Ces efforts n’ont donné aucun résultat jusqu’à présent. L'organisation faîtière Meitei, le Comité de coordination pour l'intégrité du Manipur (COCOMI) et le Comité pour l'unité tribale (COTU) représentant les Kuki-Zos, ont snobé les résolutions adoptées par les ministres et les législateurs du parti Bharatiya Janata (BJP) au pouvoir à Manipur et ses alliés pour rétablir la paix et normalité dans l'État.
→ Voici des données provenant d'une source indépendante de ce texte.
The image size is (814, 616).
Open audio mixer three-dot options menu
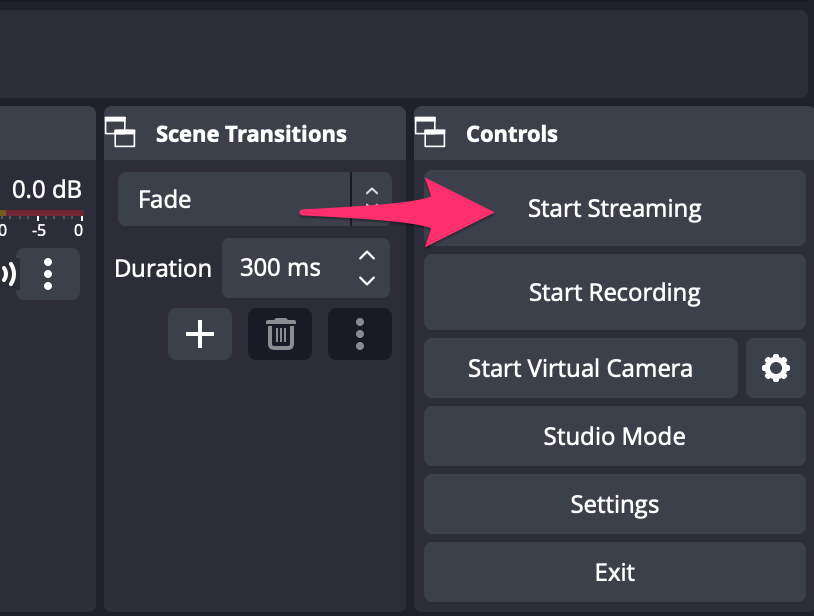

Les Kuki-Zo, qui partagent des liens ethniques avec certaines communautés de l'État indien voisin du Mizoram et de l'autre côté de la frontière avec le Myanmar, exigent qu'une administration distincte soit séparée du Manipur, alléguant une discrimination et un partage disproportionné des ressources et du pouvoir avec le Meiteis. Le gouvernement de l’État et les groupes de la société civile de la vallée hésitent à accepter cette demande.
De multiples problèmes, notamment transfrontaliers, se sont combinés pour produire de profondes failles au Manipur. Cela pourrait prendre un certain temps avant que la méfiance et l’insécurité entre les communautés Meitei et Kuki-Zo ne soient éradiquées et que la paix soit rétablie.